O padre António Ary viu o filme na companhia de cerca de 400 colegas da congregação, na sequência da ida do realizador Martin Scorsese a Roma para a apresentação do projeto, viagem que incluiu uma audiência com o Papa Francisco, também ele jesuíta.

Para o sacerdote português, nascido em França, trata-se de uma obra que “põe em imagens coisas muito concretas”, não só o que significa “renunciar à fé”, todo o drama pessoal e espiritual que isto encerra, mas “sobretudo o desejo missionário” que sempre caraterizou a Companhia de Jesus.

A aposta da congregação em “acompanhar comunidades que já existiam mas que estavam sobre perseguição”.

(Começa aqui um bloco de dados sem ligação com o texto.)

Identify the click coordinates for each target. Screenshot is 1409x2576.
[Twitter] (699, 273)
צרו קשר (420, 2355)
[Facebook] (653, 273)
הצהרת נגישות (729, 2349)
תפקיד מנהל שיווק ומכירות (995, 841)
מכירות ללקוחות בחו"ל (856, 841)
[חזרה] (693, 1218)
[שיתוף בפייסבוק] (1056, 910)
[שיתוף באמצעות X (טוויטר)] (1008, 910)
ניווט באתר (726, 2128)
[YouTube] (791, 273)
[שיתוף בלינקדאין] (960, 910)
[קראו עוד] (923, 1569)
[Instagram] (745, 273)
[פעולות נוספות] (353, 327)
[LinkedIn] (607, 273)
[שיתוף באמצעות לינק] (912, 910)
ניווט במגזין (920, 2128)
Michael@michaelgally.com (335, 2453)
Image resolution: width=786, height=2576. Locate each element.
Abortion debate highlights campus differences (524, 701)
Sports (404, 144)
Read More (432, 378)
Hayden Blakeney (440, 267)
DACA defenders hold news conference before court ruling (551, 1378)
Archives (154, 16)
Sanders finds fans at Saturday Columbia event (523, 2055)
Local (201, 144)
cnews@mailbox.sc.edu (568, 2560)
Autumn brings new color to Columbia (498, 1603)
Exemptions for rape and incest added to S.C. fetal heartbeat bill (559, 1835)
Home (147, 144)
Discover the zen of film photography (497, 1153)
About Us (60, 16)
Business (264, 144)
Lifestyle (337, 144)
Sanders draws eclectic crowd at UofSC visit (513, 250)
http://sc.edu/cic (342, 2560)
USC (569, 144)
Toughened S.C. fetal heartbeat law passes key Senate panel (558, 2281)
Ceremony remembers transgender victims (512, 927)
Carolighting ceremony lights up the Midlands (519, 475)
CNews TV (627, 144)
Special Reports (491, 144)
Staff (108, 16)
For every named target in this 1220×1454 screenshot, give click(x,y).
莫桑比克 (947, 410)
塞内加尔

“E ilustra bem o que é o desejo da Companhia de levar o nome de Jesus e sobretudo ajudar outros a viver e conhecer a sua fé”, completa o padre António Ary.

Numa altura em que estão em marcha processos de canonização para diversos jesuítas portugueses que foram martirizados no Japão, o sacerdote acredita que esta película poderá ajudar a despertar a curiosidade do público em geral à volta da congregação, a conhecer melhor a sua história e carisma.

Quanto aos cristãos, o jesuíta português radicado em Roma admite que o filme “Silence” possa levar as pessoas a questionarem mais a sua fé, o modo como a vivem e testemunham.

Isto porque retrata uma forma de assumir a fé bem mais radical do que por exemplo carateriza o mundo “ocidental”, conclui.